§ **What the exercise asks**
Exclude any images and output the remaining records exactly.

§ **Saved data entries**
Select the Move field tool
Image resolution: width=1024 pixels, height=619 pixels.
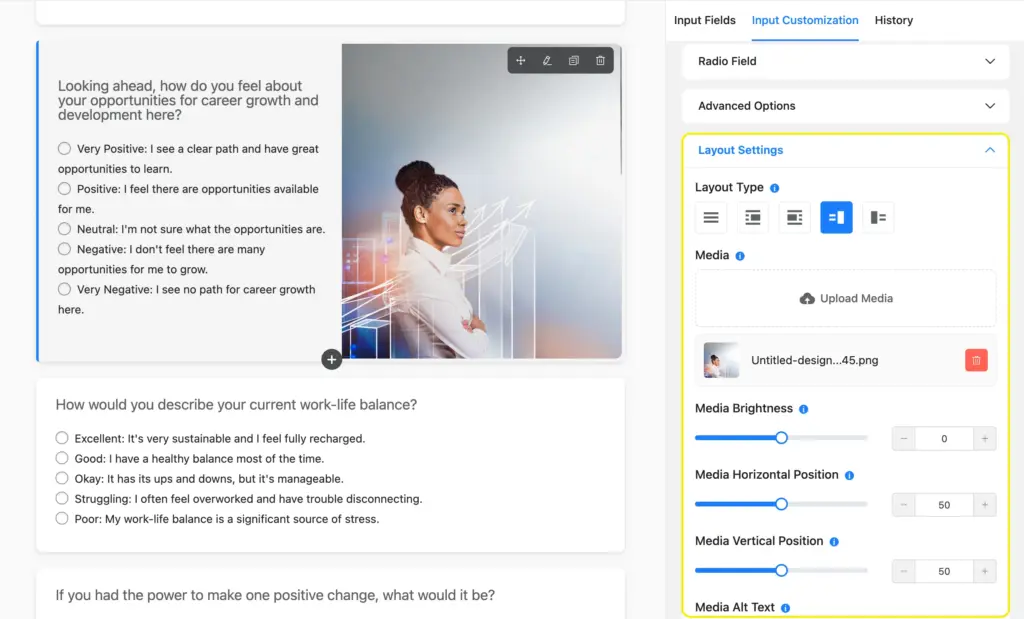coord(520,60)
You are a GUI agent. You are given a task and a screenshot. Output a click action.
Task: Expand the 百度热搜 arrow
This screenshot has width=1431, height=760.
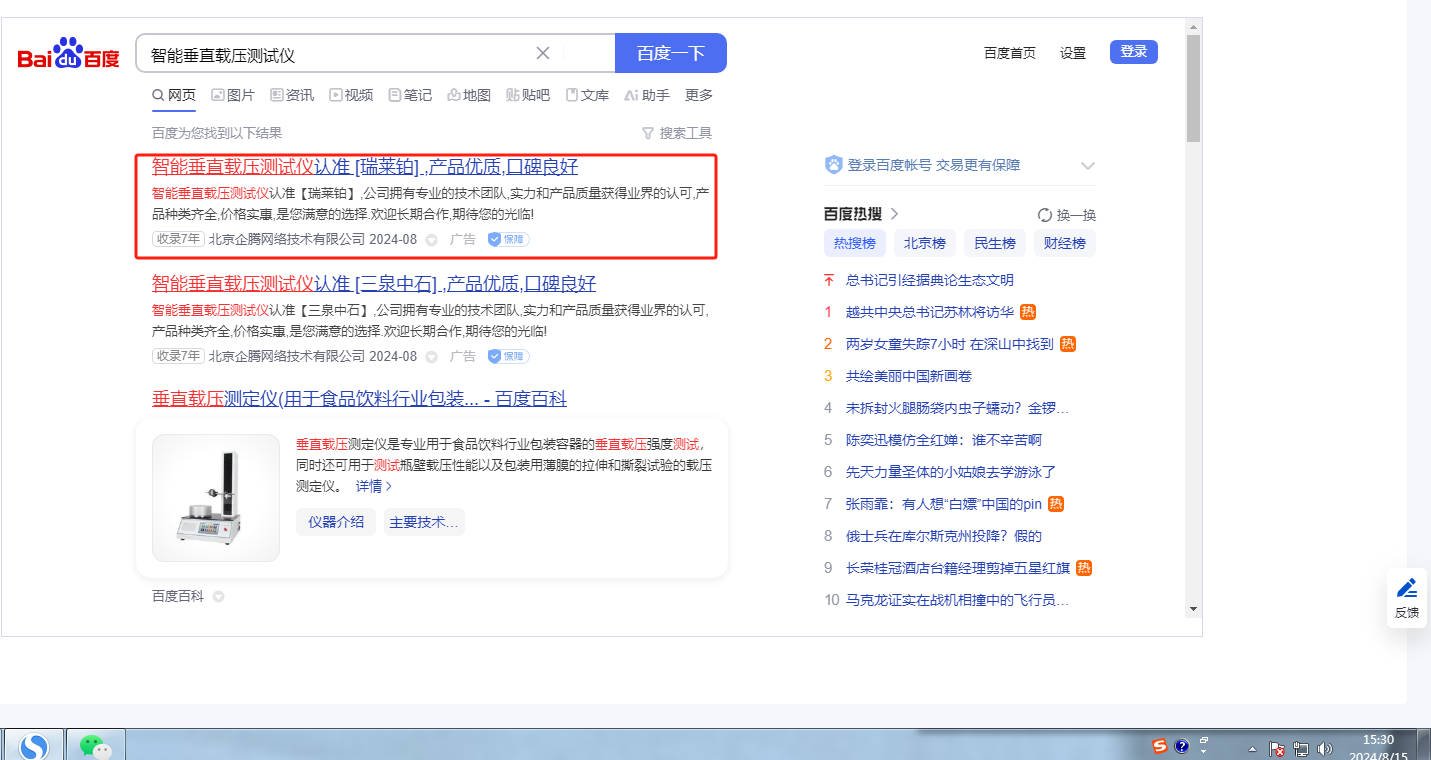[x=895, y=214]
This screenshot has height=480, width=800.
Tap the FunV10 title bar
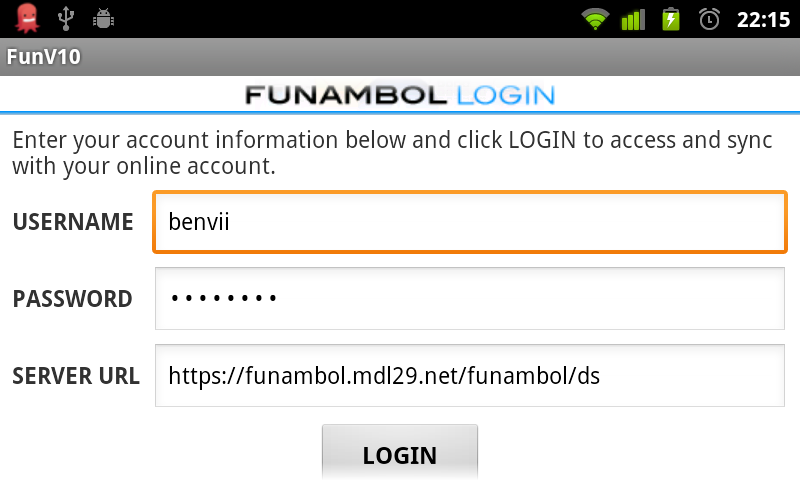click(x=400, y=57)
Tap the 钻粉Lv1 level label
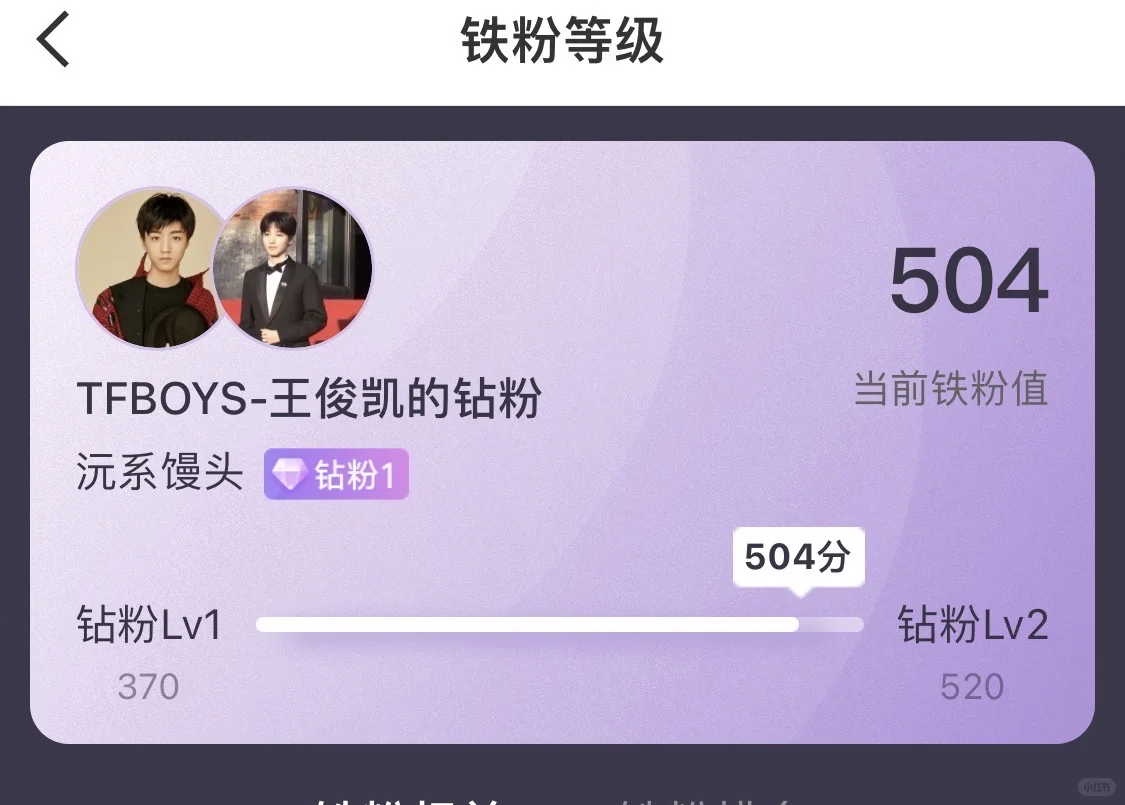Image resolution: width=1125 pixels, height=805 pixels. tap(149, 624)
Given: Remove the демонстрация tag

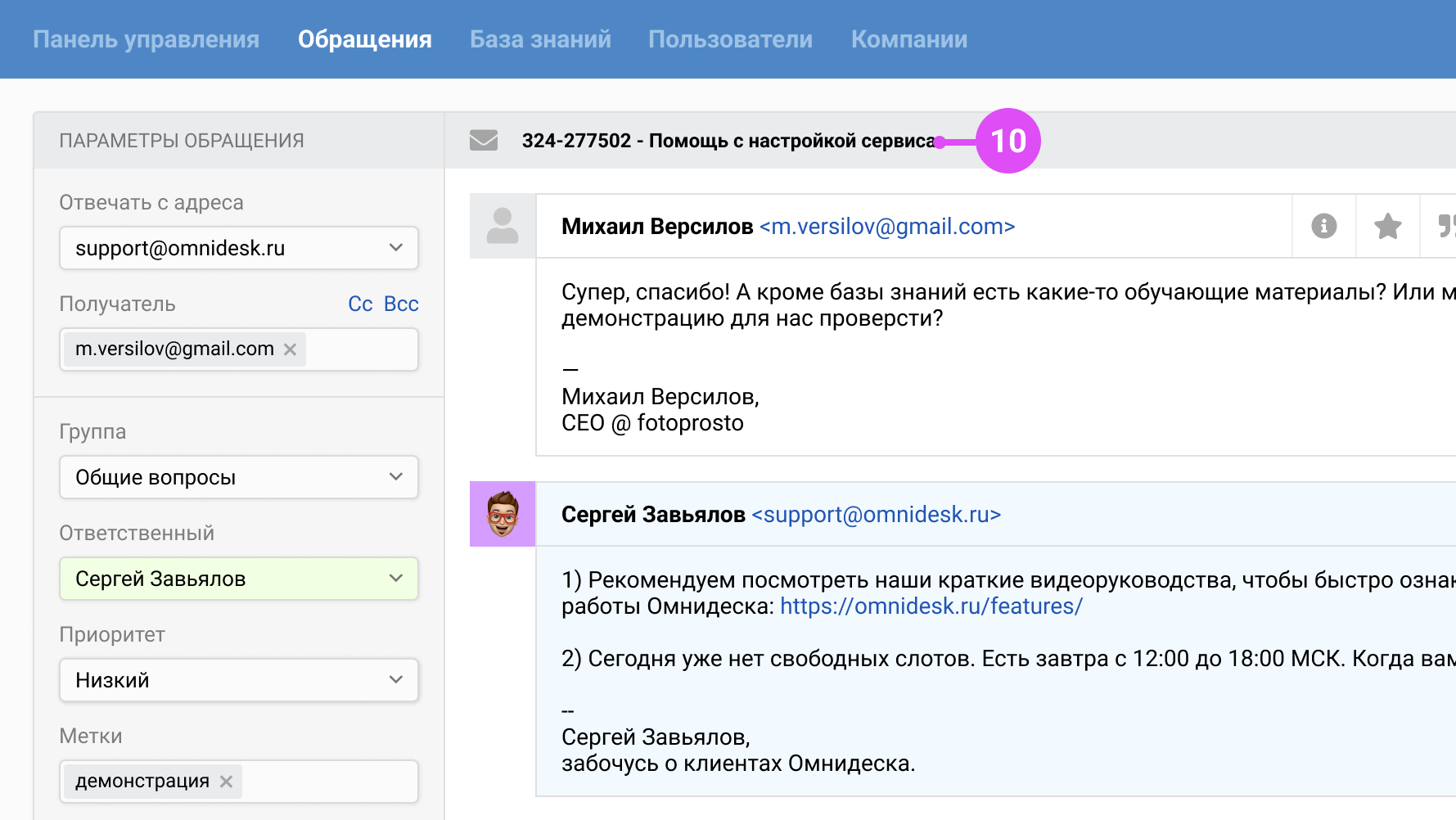Looking at the screenshot, I should [226, 782].
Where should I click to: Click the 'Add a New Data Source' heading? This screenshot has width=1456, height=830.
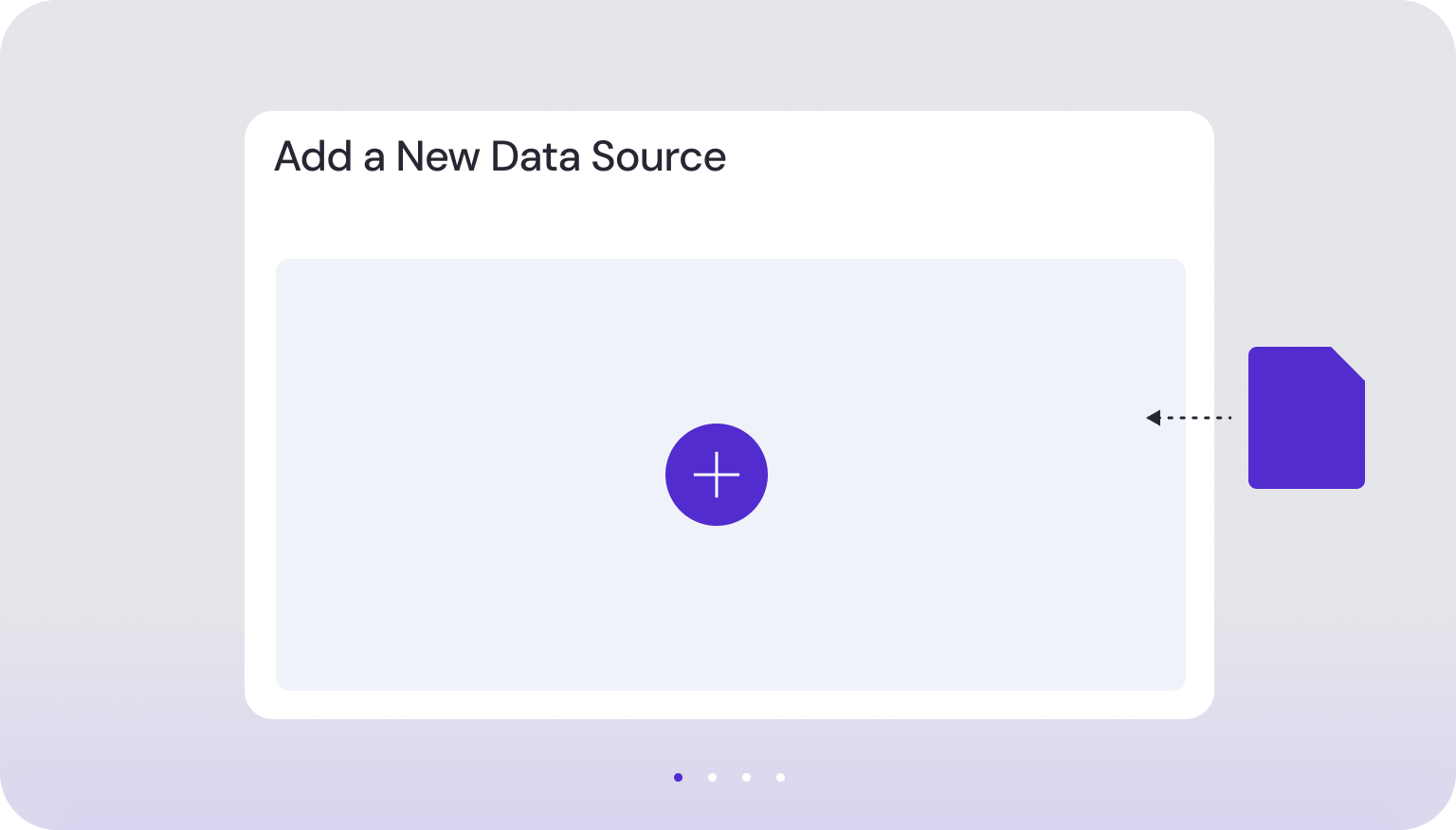coord(500,156)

§ **Completed task**
Select the Move field tool
Image resolution: width=1024 pixels, height=619 pixels.
coord(520,60)
You are a GUI agent. You are given a task and a screenshot. Output a click action.
Task: Expand the 百度热搜 arrow
This screenshot has width=1431, height=760.
[x=895, y=214]
This screenshot has height=480, width=800.
Tap the FunV10 title bar
click(x=400, y=57)
Tap the 钻粉Lv1 level label
Image resolution: width=1125 pixels, height=805 pixels. tap(149, 624)
Given: Remove the демонстрация tag

Looking at the screenshot, I should [226, 782].
Where should I click to: Click the 'Add a New Data Source' heading? This screenshot has width=1456, height=830.
coord(500,156)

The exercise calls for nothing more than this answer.